Copy all of the data below line for line, with no changes. Leave the pictures out of your copy.
— Start of RECORD LIST —
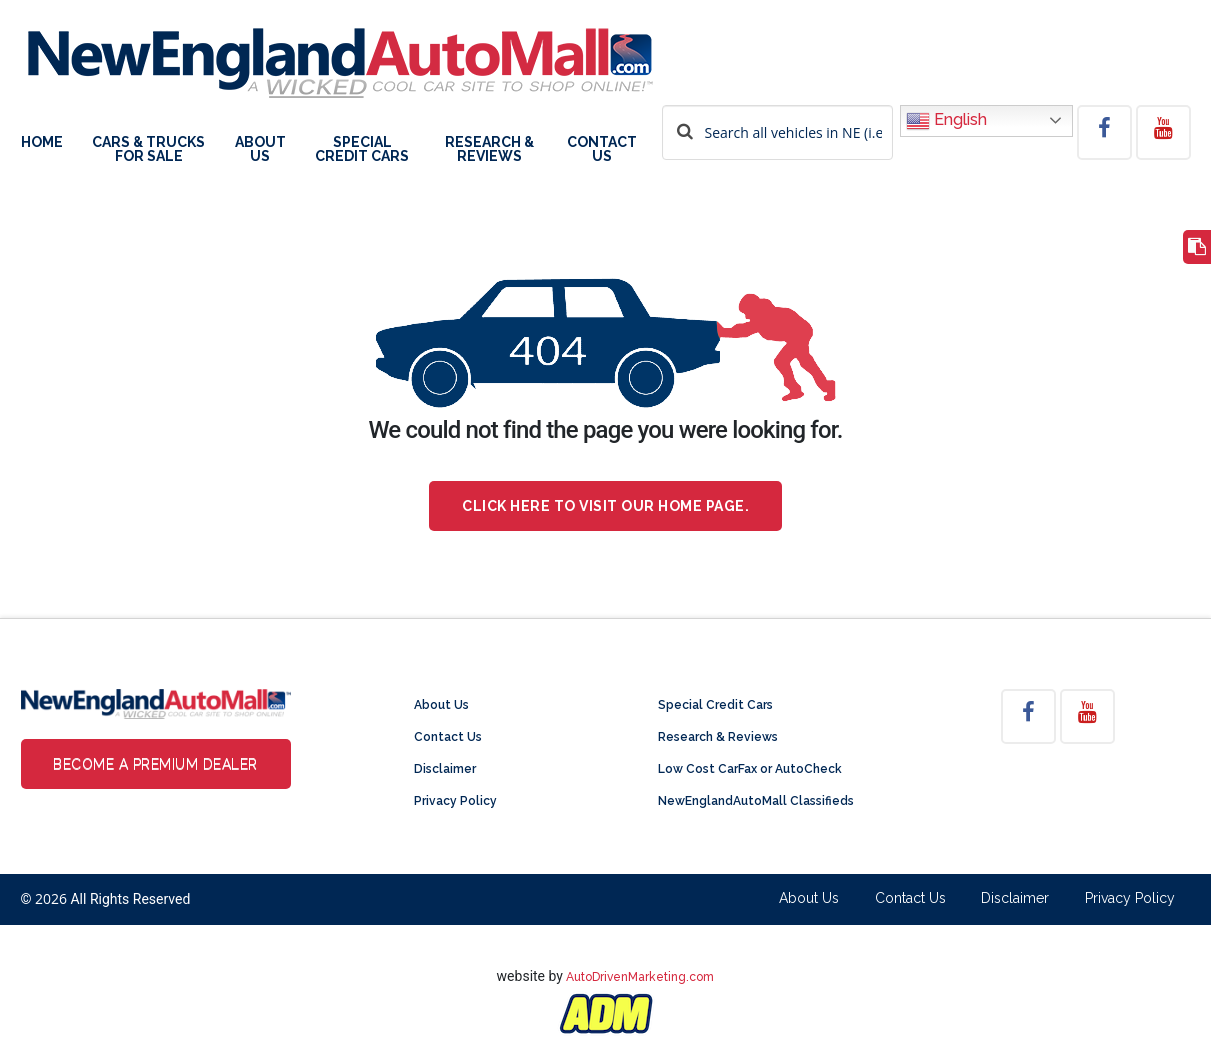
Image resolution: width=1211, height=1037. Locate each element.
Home (42, 142)
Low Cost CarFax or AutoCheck (750, 769)
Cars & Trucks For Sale (148, 149)
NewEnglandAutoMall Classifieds (756, 801)
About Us (260, 149)
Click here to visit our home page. (605, 506)
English (946, 121)
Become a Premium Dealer (155, 764)
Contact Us (602, 149)
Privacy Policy (455, 801)
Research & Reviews (489, 149)
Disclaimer (445, 769)
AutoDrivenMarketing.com (640, 977)
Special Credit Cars (362, 149)
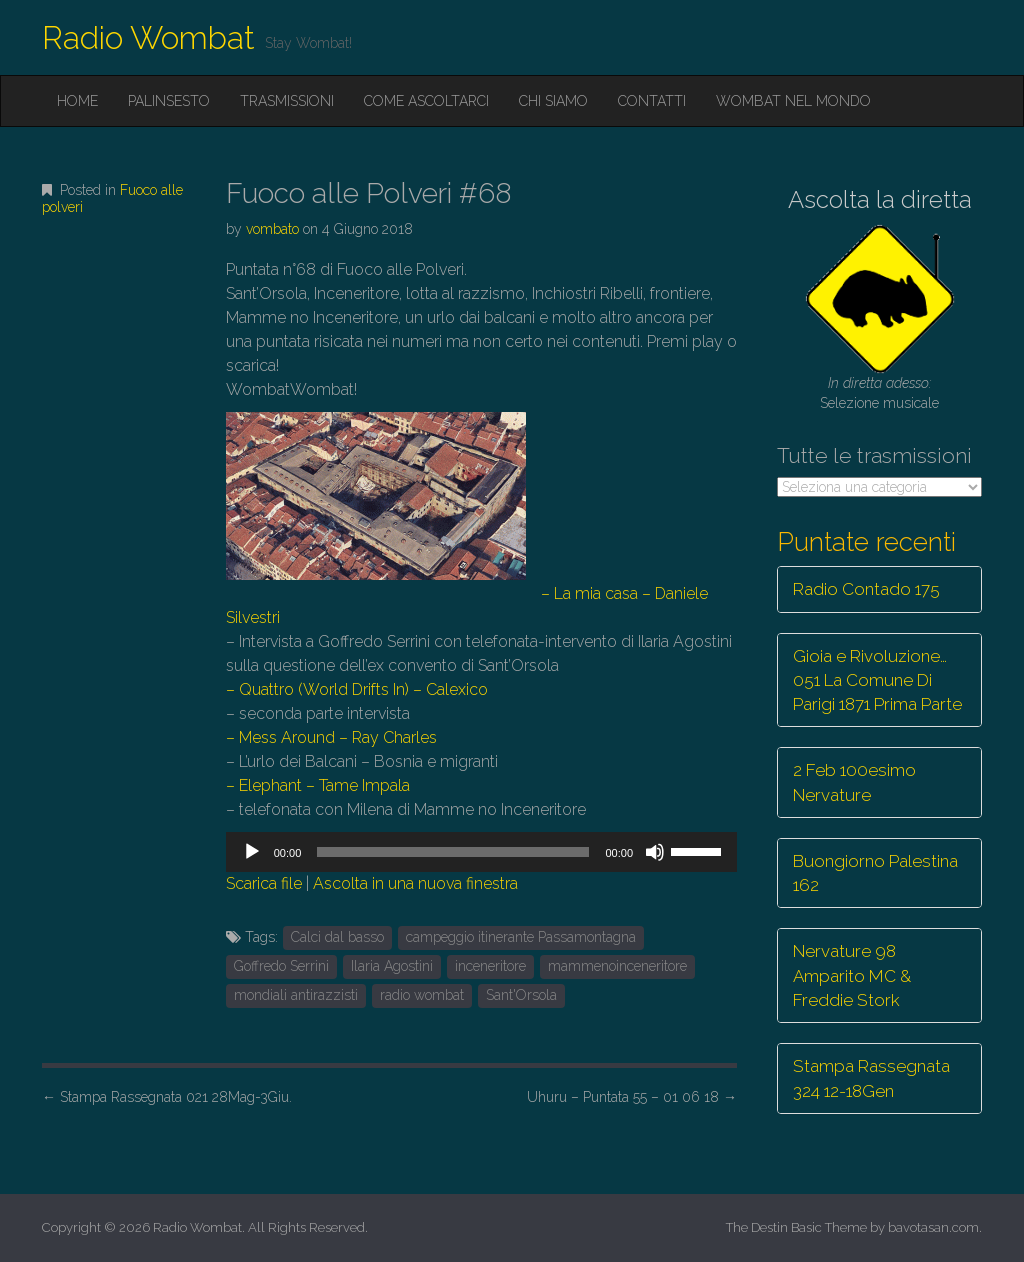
— End of RECORD LIST —
FULL OUTPUT:
Image resolution: width=1211, height=1037. Locate each element.
Home (42, 142)
Low Cost CarFax or AutoCheck (750, 769)
Cars & Trucks For Sale (148, 149)
NewEnglandAutoMall Classifieds (756, 801)
About Us (260, 149)
Click here to visit our home page. (605, 506)
English (946, 121)
Become a Premium Dealer (155, 764)
Contact Us (602, 149)
Privacy Policy (455, 801)
Research & Reviews (489, 149)
Disclaimer (445, 769)
AutoDrivenMarketing.com (640, 977)
Special Credit Cars (362, 149)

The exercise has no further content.